**Prompt:** Beginning with the first line, transcribe the entries below exactly through the line containing "Медиакит (23, 2337)", inclusive.

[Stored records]
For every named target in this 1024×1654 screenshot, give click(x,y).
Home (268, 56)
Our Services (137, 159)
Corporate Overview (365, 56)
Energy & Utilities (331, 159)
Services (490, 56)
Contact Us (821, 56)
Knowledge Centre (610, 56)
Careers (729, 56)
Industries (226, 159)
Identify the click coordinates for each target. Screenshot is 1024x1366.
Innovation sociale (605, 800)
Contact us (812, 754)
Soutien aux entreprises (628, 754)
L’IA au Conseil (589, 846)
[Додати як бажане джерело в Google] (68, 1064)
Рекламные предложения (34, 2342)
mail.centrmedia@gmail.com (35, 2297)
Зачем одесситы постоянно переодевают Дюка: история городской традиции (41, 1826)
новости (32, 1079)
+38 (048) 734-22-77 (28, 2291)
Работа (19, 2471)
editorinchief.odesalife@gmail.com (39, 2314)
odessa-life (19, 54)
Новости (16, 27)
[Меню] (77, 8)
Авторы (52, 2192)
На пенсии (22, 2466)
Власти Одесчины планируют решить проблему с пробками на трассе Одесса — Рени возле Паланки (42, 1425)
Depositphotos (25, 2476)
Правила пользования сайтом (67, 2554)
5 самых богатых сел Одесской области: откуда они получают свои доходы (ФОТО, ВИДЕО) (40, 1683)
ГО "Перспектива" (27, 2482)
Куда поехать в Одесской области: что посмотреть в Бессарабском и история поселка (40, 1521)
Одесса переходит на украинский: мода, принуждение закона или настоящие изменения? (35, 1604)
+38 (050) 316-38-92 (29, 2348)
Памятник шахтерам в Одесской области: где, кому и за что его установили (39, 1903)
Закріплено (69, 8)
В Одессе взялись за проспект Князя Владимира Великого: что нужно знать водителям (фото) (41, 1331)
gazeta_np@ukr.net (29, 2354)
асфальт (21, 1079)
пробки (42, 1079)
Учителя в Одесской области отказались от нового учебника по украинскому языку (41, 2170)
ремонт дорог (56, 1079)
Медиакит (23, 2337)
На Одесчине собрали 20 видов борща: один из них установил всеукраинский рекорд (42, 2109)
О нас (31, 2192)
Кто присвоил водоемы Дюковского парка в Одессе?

**Task response:**
For every named target in this 1024×1654 screenshot, give click(x,y).
Home (268, 56)
Our Services (137, 159)
Corporate Overview (365, 56)
Energy & Utilities (331, 159)
Services (490, 56)
Contact Us (821, 56)
Knowledge Centre (610, 56)
Careers (729, 56)
Industries (226, 159)
Identify the click coordinates for each target. Screenshot is 1024x1366.
Innovation sociale (605, 800)
Contact us (812, 754)
Soutien aux entreprises (628, 754)
L’IA au Conseil (589, 846)
[Додати як бажане джерело в Google] (68, 1064)
Рекламные предложения (34, 2342)
mail.centrmedia@gmail.com (35, 2297)
Зачем одесситы постоянно переодевают Дюка: история городской традиции (41, 1826)
новости (32, 1079)
+38 (048) 734-22-77 (28, 2291)
Работа (19, 2471)
editorinchief.odesalife@gmail.com (39, 2314)
odessa-life (19, 54)
Новости (16, 27)
[Меню] (77, 8)
Авторы (52, 2192)
На пенсии (22, 2466)
Власти Одесчины планируют решить проблему с пробками на трассе Одесса — Рени возле Паланки (42, 1425)
Depositphotos (25, 2476)
Правила пользования сайтом (67, 2554)
5 самых богатых сел Одесской области: откуда они получают свои доходы (ФОТО, ВИДЕО) (40, 1683)
ГО "Перспектива" (27, 2482)
Куда поехать в Одесской области: что посмотреть в Бессарабском и история поселка (40, 1521)
Одесса переходит на украинский: мода, принуждение закона или настоящие изменения? (35, 1604)
+38 (050) 316-38-92 (29, 2348)
Памятник шахтерам в Одесской области: где, кому и за что его установили (39, 1903)
Закріплено (69, 8)
В Одессе взялись за проспект Князя Владимира Великого: что нужно знать водителям (фото) (41, 1331)
gazeta_np@ukr.net (29, 2354)
асфальт (21, 1079)
пробки (42, 1079)
Учителя в Одесской области отказались от нового учебника по украинскому языку (41, 2170)
ремонт дорог (56, 1079)
Медиакит (23, 2337)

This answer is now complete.